> [RECORDED INFORMATION]
════

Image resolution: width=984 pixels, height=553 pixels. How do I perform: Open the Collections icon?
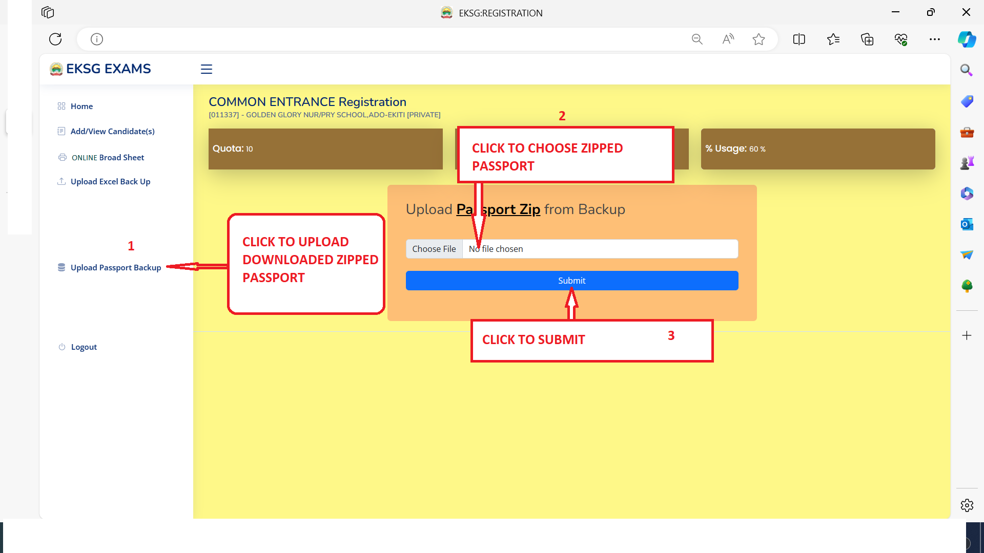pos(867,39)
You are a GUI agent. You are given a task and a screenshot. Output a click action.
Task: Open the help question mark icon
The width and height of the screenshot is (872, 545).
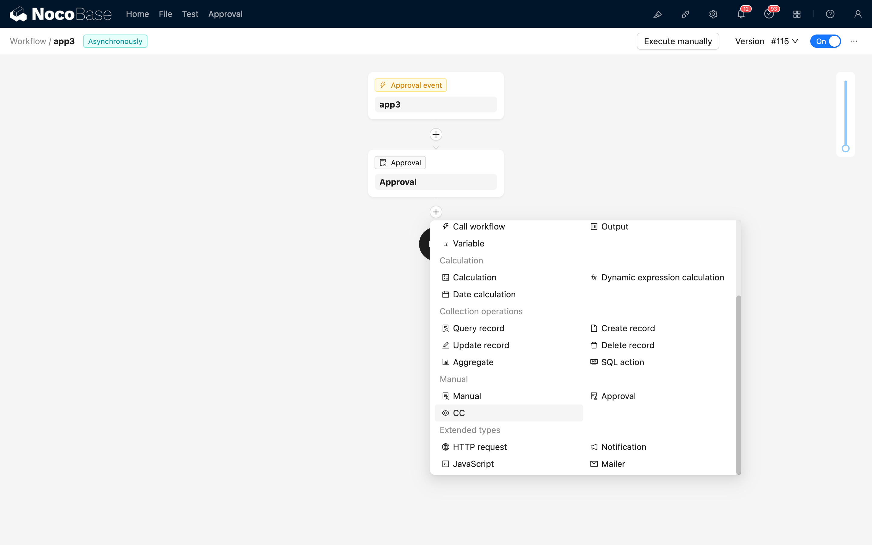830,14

════

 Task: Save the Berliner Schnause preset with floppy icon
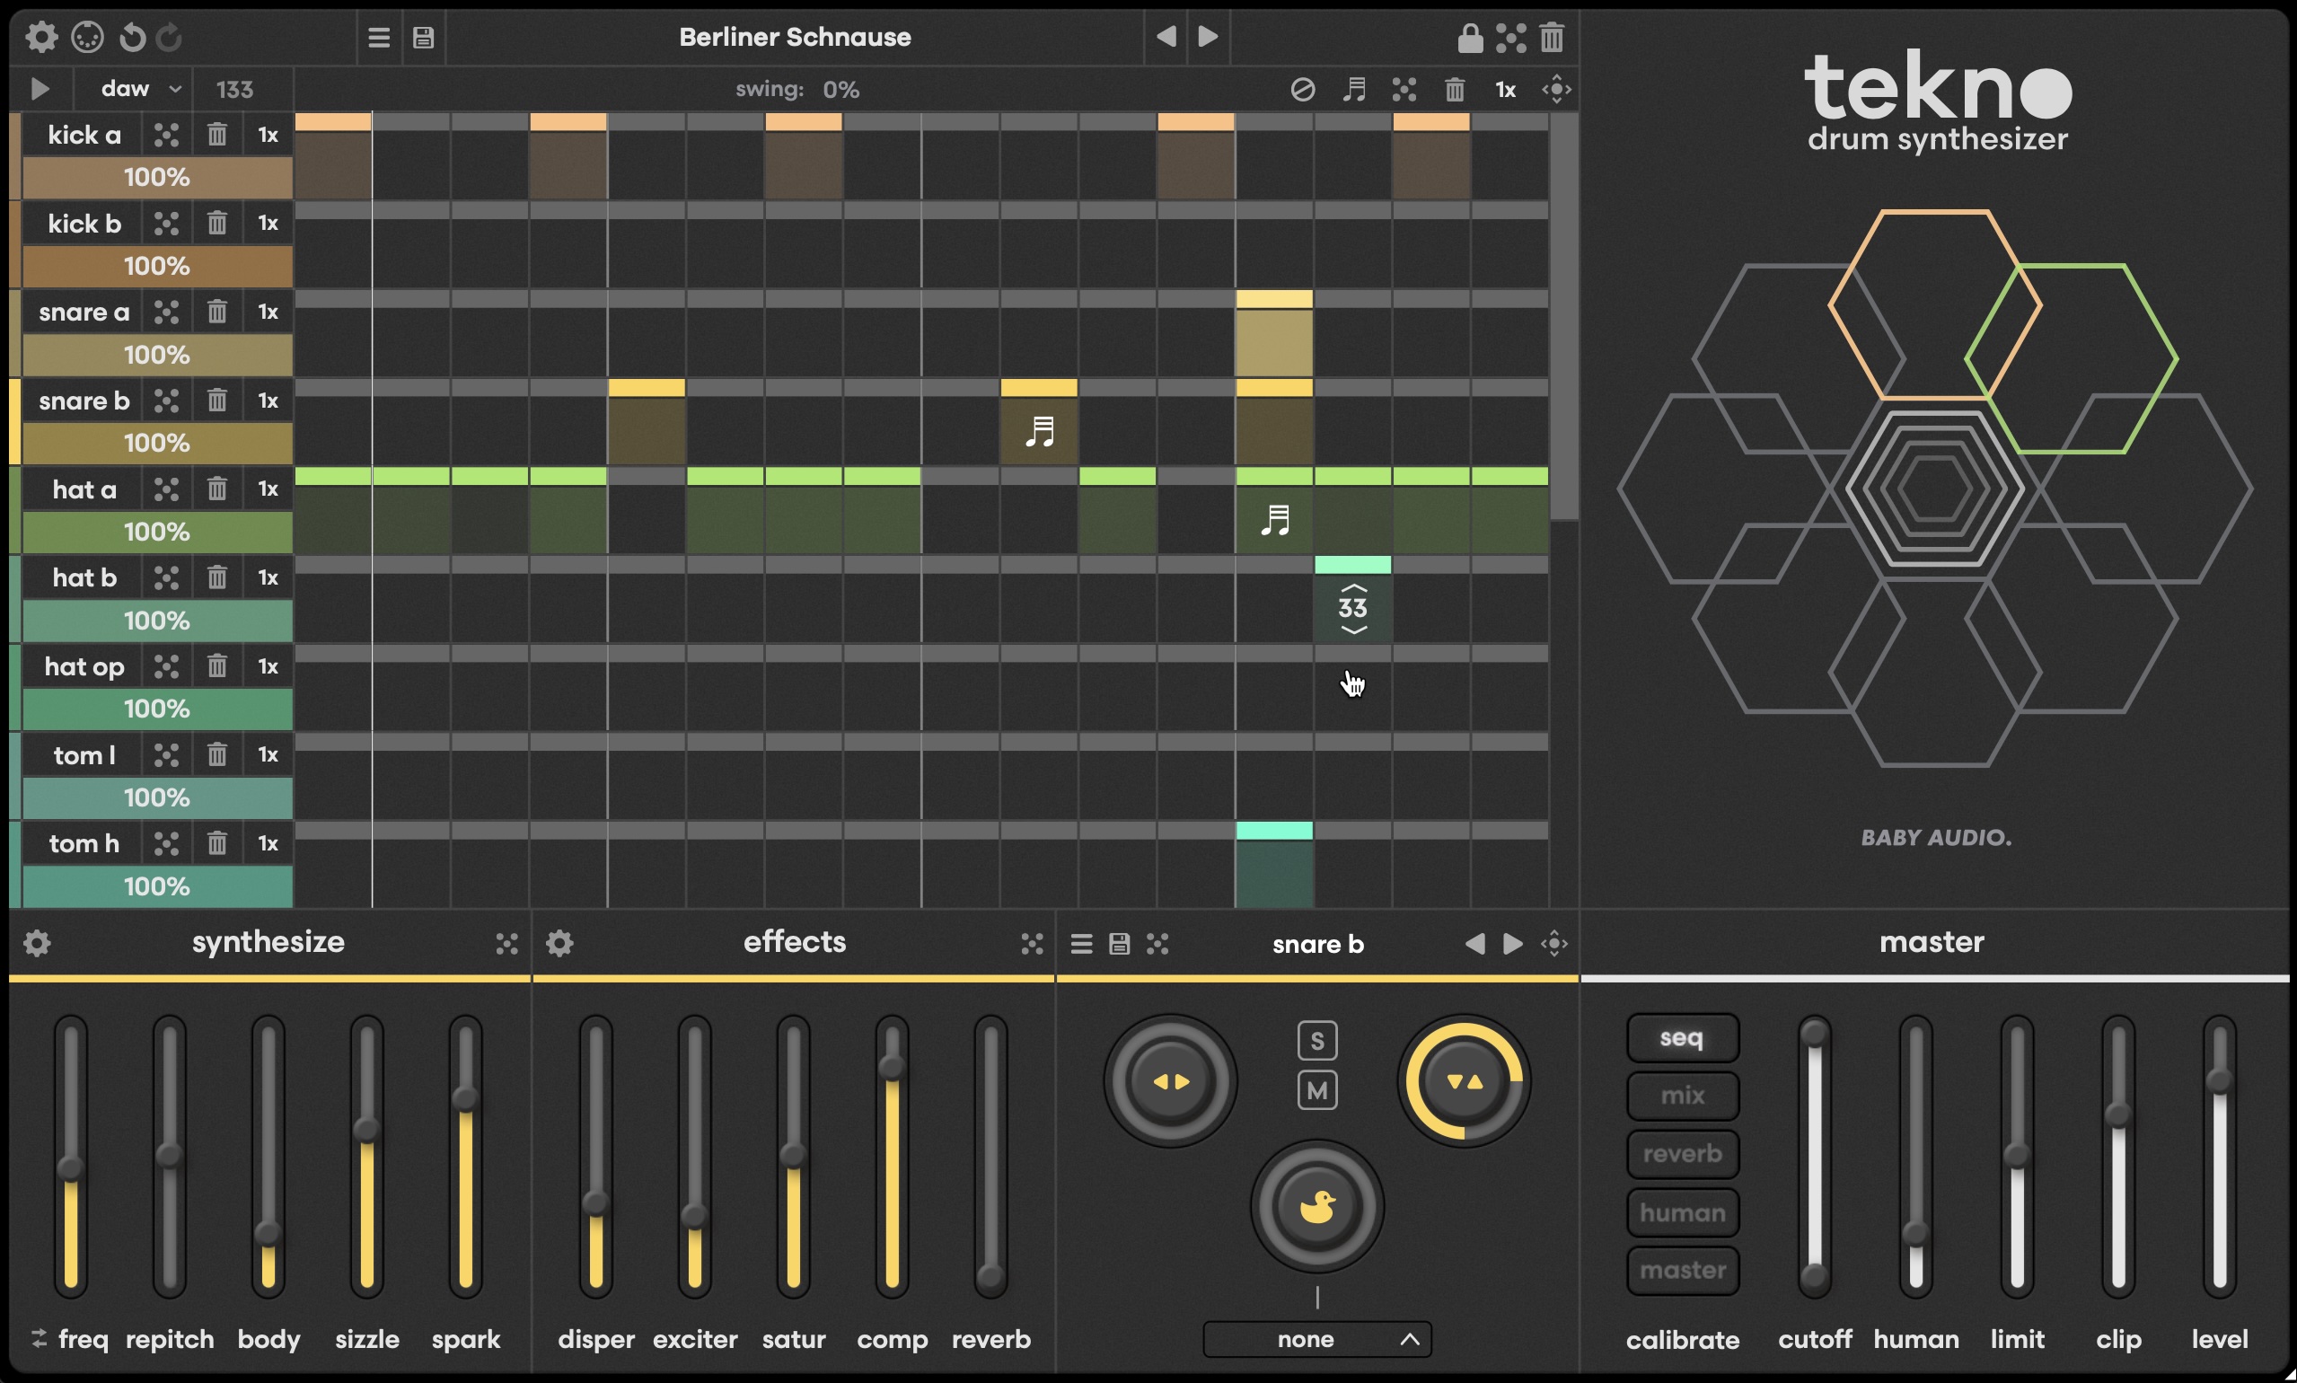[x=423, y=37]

════

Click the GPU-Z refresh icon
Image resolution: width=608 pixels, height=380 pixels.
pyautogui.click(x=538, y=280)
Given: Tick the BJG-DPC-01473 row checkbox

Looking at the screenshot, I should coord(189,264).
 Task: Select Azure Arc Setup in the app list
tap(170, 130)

════

From the records above, copy exactly the stretch from the line holding "Image resolution: width=984" through the line holding "Task: Open the help question mark icon", both ends included, without the pictures.

Image resolution: width=984 pixels, height=553 pixels. How do I perform: Open the Collections icon?
pos(867,39)
You are a GUI agent. You are given a task and a screenshot. Output a click action.
Task: Open the help question mark icon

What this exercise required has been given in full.